Using Shark to query data

Shark stores metadata in the Cassandra keyspace called HiveMetaStore. External tables are not stored unless explicitly requested. Shark depends on Hive for parsing and for some optimization translations.

Shark stores metadata in the Cassandra keyspace called HiveMetaStore. External tables are not stored unless explicitly requested. Shark depends on Hive for parsing and for some optimization translations. You can use Shark just as you use Hive. The following example assumes that you ran the Portfolio Manager demo using Hadoop to generate the data for the example. For more examples, refer to Hive documentation. The backend implementation of Hive and Shark differ, but the user interface and query language are interchangeable for the most part.

Note: DataStax Enterprise does not support SharkServer2.

Limitations 

  • Adding the short cut "_cached" suffix to Shark table names does not work in Shark 1.1. Use TBLPROPERTIES ("shark.cache" = "true") instead.

    See the Spark User Guide.

  • When you create a table that includes TBLPROPERTIES ("shark.cache" = "true"), the table continues to exist after the session ends, which is reasonable for sharkserver.

    For other Shark jobs, you should drop the table when the session ends. Do not design applications to depend on this persistence between sessions.

  • The Shark JavaAPI does not work with Spark 1.1.

    The workaround is change the Spark serializer to Kryo. Configure the spark.serializer org.apache.spark.serializer.KryoSerializer as described in "Spark 1.1.0 Available Properties". Using dse spark-submit reads configuration options, including spark.serializer from the spark-defaults.conf file.

  • When using the Distribute By syntax to distribute the rows among reducers, also use the Sort By syntax to guarantee sorting.
    For example:
    select p_mfgr, p_brand, s, round(sum(s) over w1 ,2) as s1 from mfgr_price_view 
      window w1 as (distribute by p_mfgr sort by p_brand rows between 2 preceding and current row);

After starting a Spark node, use dse commands to launch Shark.
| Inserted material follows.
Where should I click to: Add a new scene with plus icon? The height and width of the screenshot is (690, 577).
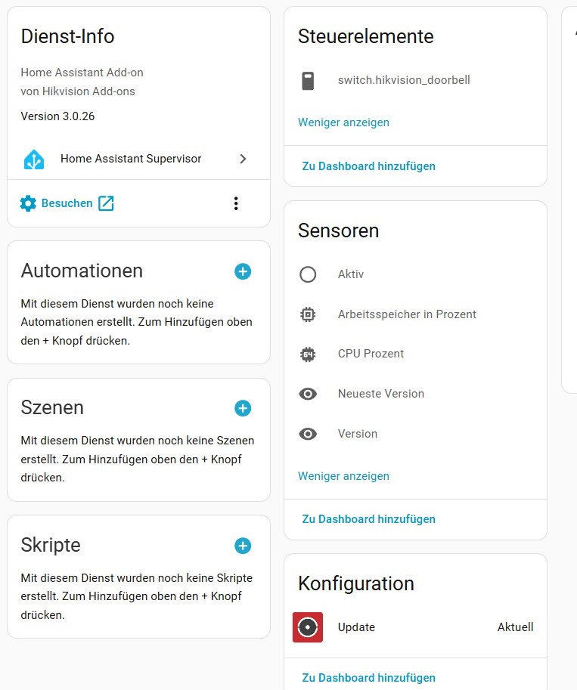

You can use the Cassandra specific properties (-Dname=value) to start Shark.

DataStax Enterprise supports these commands for launching Shark on the Datastax Enterprise command line:

dse shark
Launches the Shark shell.
dse shark --service sharkserver -p <port>
Launches the Shark server

Starting and stopping a Shark client 

If you do not need to keep Shark memory tables persistent between sessions, start a Shark standalone client, use this dse command on the dse command line. On Ubuntu, for example:

$ dse shark

Use the -skipRddReload flag to skip reloading data into memory tables when you start Shark.

The shark command line prompt appears:
Starting the Shark Command Line Client
    
    shark>

To stop the Shark client:

shark> exit;

You can also start a Shark as a server to provide Shark service to clients.

Starting the Shark server 

You can keep Shark memory tables persistent and run applications between sessions if you use the Shark server instead of the client. To start the Shark server:

$ dse shark --service sharkserver -p <port number>

For example:

$ dse shark --service sharkserver -p 10000

Connect a Shark client to the server:

$ dse shark -h localhost -p 10000
    [localhost:10000] shark>

Using Shark

  1. Start DataStax Enterprise in Spark mode.
  2. Start Shark.
    $ dse shark
    Starting the Shark Command Line Client
    . . .
    2014-03-14 20:37:09.315:INFO:oejs.AbstractConnector:Started SelectChannelConnector@0.0.0.0:4040
    Reloading cached RDDs from previous Shark sessions... (use -skipRddReload flag to skip reloading)
  3. Enter these queries to analyze the portfolio data.
    shark> USE PortfolioDemo;
    OK
    Time taken: 0.384 seconds
    
    shark> DESCRIBE StockHist;
    Output is:
    OK
    key                   string                from deserializer   
    column1               string                from deserializer   
    value                 double                from deserializer   
    Time taken: 0.208 seconds
  4. Continue querying the data by selecting the count from the Stocks table and then select ten stocks, ordered by value.
    shark> SELECT count(*) FROM Stocks;
    OK
    2759
    Time taken: 9.899 seconds
    
    shark> SELECT * FROM Stocks ORDER BY value DESC LIMIT 10;
    OK
    XIN price 99.95643836954761
    JQC price 99.92873883263657
    SBH price 99.87928626341066
    CCJ price 99.83980527070464
    QXM price 99.72161816290533
    DPC price 99.70004934561737
    AVT price 99.69106570398871
    ANW price 99.69009660302422
    PMO price 99.67491825839043
    WMT price 99.67281873305834
    Time taken: 2.204 seconds
  5. Use the Explain command in Shark to get specific Hive and Shark information.
    shark> EXPLAIN SELECT * FROM Stocks ORDER BY value DESC LIMIT 10;

    After listing some Hive information in the abstract syntax tree, you see the Shark query plan. At this point, Spark Worker page lists the Shark application that you are running.

    shark> exit;
  6. Exit Shark.